# The History of Church Planting



## FenderPriest (Jul 24, 2009)

I asked this question over here and was kindly advised that it would be better to create a new thread for it.

So, I'm wondering about the history of church planting. Are there any survey's of how the church has approached church planting? I'll admit my ignorance on the subject, but I get the feeling that the "mission to church plant" has a stronger emphasis in the church today than it has in the past - though, as I said, I have little data to base that off of. Is there any research into the mentality about church planting, it's history by continent and people group? Any work on the theology behind church planting efforts? Who and what's been successful? Etc. Any thoughts on the subject are welcomed as well.

Thanks!


----------



## jambo (Jul 24, 2009)

Some time ago (1990 aprox) I joined the British Church Growth Association. However I only stayed a couple of years as I felt they had reduced mission to a science. They produced all these graphs about church membership and who was joining churches. According to their graphs and fancy pie charts, they discovered that the most responsive group of people were married couples who were employed, home owners and with a young family. They therefore concluded this should be the churches pool to fish in. Although I found it all very interesting, I also found it a lot of nonesense. There was no thought of prayer or preaching but rather the organising of activities and programmes aimed at the so called target people. 

However I would not write the church growth association off altogether as they did produce some excellent books including one by Johann Lukasse, a Belgian church planter, on different methods used in Belgium to plant churches. They also produced a series of 10 churches under the titles of '10 growing churches', '10 missionary churches', '10 new churches', '10 city churches' etc

I see two types of church planting situations. In the likes of the west where there are many established churches and in other countries where it is very much pioneer work. 

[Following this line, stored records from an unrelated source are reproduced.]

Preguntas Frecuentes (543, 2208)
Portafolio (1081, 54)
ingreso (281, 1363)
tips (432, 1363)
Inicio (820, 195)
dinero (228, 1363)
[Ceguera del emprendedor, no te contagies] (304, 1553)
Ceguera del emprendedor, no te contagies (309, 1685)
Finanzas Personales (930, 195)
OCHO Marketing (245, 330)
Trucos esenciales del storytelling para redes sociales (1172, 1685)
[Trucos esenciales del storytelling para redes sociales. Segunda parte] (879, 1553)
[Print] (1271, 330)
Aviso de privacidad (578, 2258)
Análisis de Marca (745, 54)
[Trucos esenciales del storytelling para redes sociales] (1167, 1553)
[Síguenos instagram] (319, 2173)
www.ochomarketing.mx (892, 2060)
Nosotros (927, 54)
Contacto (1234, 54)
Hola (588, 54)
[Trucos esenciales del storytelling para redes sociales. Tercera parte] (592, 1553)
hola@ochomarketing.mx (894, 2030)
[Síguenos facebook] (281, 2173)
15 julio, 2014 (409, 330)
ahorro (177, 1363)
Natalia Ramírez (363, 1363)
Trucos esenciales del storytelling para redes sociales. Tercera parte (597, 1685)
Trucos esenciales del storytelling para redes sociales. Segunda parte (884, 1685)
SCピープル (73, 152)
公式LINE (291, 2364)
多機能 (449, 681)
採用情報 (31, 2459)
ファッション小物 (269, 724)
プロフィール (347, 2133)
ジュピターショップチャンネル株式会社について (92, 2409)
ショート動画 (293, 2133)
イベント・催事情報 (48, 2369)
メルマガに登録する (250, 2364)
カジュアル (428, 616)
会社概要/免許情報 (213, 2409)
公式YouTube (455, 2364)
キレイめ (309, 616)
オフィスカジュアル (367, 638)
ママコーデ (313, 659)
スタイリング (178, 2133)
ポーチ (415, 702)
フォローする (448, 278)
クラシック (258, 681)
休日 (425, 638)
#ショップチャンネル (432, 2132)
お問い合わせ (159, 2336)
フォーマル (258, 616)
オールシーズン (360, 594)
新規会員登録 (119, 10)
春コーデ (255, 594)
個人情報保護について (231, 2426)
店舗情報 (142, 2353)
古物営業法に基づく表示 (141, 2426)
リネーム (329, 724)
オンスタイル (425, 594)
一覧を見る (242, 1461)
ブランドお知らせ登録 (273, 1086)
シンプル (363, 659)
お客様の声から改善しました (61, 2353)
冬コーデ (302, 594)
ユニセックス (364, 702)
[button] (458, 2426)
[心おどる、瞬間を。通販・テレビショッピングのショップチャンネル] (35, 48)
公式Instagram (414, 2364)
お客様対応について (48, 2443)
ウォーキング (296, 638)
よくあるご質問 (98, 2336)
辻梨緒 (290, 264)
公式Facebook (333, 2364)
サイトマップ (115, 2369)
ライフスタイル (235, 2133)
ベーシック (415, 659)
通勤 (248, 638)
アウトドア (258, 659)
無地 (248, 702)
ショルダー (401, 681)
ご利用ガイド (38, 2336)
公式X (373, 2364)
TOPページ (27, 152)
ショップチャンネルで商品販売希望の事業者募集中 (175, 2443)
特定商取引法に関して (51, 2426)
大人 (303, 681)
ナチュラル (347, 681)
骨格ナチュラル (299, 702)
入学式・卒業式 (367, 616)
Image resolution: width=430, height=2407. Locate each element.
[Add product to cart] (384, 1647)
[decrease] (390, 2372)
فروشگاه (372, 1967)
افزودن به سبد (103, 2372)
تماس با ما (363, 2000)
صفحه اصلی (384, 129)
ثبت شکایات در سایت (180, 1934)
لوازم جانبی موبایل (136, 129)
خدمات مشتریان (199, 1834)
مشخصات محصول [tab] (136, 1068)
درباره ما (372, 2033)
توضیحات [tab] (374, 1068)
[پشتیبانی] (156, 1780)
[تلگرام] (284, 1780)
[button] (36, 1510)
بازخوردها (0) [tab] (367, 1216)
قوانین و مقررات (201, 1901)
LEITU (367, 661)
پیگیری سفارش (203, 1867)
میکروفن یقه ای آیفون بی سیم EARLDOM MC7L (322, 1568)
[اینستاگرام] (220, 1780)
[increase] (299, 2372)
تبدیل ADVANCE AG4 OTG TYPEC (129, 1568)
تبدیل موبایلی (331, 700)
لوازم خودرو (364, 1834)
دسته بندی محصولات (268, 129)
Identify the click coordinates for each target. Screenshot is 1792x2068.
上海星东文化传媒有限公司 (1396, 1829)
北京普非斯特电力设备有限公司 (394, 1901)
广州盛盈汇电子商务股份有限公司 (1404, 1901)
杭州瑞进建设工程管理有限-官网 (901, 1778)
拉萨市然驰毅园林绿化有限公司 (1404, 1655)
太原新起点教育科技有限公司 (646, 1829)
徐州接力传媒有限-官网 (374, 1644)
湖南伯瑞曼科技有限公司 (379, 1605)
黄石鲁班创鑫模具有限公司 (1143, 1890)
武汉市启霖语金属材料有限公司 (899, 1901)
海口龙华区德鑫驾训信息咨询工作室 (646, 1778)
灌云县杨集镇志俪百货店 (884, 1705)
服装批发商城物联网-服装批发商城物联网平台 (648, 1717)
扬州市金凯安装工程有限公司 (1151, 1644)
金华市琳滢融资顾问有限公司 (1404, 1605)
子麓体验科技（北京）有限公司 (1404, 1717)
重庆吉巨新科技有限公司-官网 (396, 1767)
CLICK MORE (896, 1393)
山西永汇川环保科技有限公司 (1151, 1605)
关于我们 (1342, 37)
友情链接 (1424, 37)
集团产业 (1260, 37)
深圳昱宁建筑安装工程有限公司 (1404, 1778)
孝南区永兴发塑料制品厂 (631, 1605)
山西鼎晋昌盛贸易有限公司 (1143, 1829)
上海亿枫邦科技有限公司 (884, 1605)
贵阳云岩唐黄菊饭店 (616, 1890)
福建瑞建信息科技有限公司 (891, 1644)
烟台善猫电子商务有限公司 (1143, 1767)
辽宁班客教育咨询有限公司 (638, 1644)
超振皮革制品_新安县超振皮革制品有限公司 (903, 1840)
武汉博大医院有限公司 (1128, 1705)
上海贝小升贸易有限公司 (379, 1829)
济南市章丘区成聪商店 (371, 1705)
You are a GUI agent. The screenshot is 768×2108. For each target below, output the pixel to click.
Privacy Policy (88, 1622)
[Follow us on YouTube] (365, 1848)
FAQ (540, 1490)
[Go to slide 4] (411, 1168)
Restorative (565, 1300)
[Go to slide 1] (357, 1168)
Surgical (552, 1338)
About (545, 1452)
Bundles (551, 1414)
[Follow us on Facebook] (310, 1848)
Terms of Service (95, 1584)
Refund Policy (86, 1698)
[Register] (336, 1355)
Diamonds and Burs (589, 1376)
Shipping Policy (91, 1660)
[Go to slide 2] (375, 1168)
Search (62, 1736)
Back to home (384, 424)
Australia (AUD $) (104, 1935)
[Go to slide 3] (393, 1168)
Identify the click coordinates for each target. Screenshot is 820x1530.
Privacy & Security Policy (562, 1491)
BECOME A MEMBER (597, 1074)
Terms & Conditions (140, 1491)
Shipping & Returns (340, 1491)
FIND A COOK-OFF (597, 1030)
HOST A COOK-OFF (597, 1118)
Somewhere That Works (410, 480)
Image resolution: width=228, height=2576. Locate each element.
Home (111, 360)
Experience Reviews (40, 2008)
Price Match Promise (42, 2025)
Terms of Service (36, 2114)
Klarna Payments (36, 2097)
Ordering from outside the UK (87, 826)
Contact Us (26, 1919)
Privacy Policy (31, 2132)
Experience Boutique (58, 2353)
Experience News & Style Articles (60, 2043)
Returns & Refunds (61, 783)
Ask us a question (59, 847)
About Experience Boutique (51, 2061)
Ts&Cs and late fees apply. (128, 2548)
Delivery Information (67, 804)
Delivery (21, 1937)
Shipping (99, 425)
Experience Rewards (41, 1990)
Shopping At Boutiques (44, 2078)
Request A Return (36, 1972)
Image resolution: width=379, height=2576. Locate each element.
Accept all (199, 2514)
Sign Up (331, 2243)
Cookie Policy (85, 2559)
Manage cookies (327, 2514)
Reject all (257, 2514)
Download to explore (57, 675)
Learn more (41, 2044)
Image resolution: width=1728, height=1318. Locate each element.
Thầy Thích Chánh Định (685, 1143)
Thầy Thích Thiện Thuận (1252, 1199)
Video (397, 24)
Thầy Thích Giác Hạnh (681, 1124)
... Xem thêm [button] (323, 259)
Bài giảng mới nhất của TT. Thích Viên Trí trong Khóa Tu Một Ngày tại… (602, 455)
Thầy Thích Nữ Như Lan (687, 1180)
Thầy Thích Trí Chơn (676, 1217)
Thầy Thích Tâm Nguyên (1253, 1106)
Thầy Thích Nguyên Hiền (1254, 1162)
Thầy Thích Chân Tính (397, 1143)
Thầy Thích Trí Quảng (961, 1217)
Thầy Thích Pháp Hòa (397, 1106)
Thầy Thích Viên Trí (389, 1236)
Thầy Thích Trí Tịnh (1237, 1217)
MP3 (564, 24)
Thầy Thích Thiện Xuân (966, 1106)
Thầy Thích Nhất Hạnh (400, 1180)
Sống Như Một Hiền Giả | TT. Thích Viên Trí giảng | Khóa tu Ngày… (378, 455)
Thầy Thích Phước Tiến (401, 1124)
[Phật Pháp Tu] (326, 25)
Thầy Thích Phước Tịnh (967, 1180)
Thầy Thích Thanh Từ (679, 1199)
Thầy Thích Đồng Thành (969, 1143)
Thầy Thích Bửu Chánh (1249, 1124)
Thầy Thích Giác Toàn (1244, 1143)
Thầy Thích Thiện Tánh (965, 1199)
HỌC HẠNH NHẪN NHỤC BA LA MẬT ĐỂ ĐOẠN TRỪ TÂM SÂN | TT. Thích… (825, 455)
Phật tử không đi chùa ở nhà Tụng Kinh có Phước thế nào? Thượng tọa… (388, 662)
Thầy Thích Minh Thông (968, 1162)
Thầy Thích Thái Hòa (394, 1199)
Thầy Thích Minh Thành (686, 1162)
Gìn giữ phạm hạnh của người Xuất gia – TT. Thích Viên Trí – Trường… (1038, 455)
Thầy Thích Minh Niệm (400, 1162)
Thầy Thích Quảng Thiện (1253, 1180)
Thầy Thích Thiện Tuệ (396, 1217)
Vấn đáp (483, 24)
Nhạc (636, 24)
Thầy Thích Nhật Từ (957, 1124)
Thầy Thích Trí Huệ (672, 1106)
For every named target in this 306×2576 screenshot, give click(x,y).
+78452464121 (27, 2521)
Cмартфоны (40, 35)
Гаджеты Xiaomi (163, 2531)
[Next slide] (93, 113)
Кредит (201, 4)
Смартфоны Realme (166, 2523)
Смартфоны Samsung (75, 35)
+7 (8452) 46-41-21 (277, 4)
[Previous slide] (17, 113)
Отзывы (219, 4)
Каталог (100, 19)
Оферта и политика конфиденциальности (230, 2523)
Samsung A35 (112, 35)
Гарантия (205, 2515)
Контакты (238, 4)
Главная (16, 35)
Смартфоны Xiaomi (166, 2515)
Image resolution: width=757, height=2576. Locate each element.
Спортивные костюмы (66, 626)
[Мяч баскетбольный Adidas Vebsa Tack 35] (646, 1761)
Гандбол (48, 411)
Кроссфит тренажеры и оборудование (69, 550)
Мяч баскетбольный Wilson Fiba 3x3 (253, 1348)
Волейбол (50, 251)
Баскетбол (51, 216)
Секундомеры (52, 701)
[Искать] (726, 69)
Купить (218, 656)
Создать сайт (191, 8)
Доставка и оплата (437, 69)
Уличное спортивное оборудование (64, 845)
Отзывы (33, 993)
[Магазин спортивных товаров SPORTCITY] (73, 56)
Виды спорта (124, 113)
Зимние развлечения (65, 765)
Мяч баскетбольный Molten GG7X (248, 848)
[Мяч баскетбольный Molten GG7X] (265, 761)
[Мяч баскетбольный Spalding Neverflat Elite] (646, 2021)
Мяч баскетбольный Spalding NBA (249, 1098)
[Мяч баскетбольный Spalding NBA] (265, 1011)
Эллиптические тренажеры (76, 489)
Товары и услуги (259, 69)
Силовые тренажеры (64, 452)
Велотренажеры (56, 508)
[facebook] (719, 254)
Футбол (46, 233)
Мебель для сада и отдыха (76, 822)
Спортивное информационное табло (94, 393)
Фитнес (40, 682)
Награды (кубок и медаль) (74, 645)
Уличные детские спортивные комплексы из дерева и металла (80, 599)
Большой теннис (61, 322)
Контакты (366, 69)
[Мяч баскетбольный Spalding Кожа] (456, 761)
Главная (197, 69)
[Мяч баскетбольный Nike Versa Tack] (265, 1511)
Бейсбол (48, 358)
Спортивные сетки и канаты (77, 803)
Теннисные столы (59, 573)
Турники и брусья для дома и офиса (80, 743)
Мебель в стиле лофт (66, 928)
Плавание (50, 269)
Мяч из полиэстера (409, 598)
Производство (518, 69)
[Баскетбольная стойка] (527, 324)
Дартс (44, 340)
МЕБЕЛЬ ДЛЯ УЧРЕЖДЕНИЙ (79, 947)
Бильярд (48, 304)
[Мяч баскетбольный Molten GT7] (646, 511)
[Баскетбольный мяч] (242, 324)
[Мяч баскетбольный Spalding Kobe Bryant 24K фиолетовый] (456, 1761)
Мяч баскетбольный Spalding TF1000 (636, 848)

In the first case a local church should look at an area close by and decide that is the place to set some of its members apart to be a core group for a new church on say a housing estate. Indeed the church I currently belong to was formed in this way. A church from the centre of Belfast planted a church in one of the suburbs where a number of its members lived (that was 1970). This church in turn grew and set aside some of its members who lived in the Lambeg area of Lisburn to plant a new church in 1989.

I am sure many on the PB would not agree with this but I believe the optimum size of a church is between 100-120 members. It is a sizable number but still small enough to get to know everyone and to be aware of all the member's familys and situations etc. There is still the sense of fellowship and everyone knows everyone quite well. When a church gets to that size it should set aside part of its membership to form a new church in an area where none exists. A church of that size can cope with setting aside 20-30 members as a new daughter church.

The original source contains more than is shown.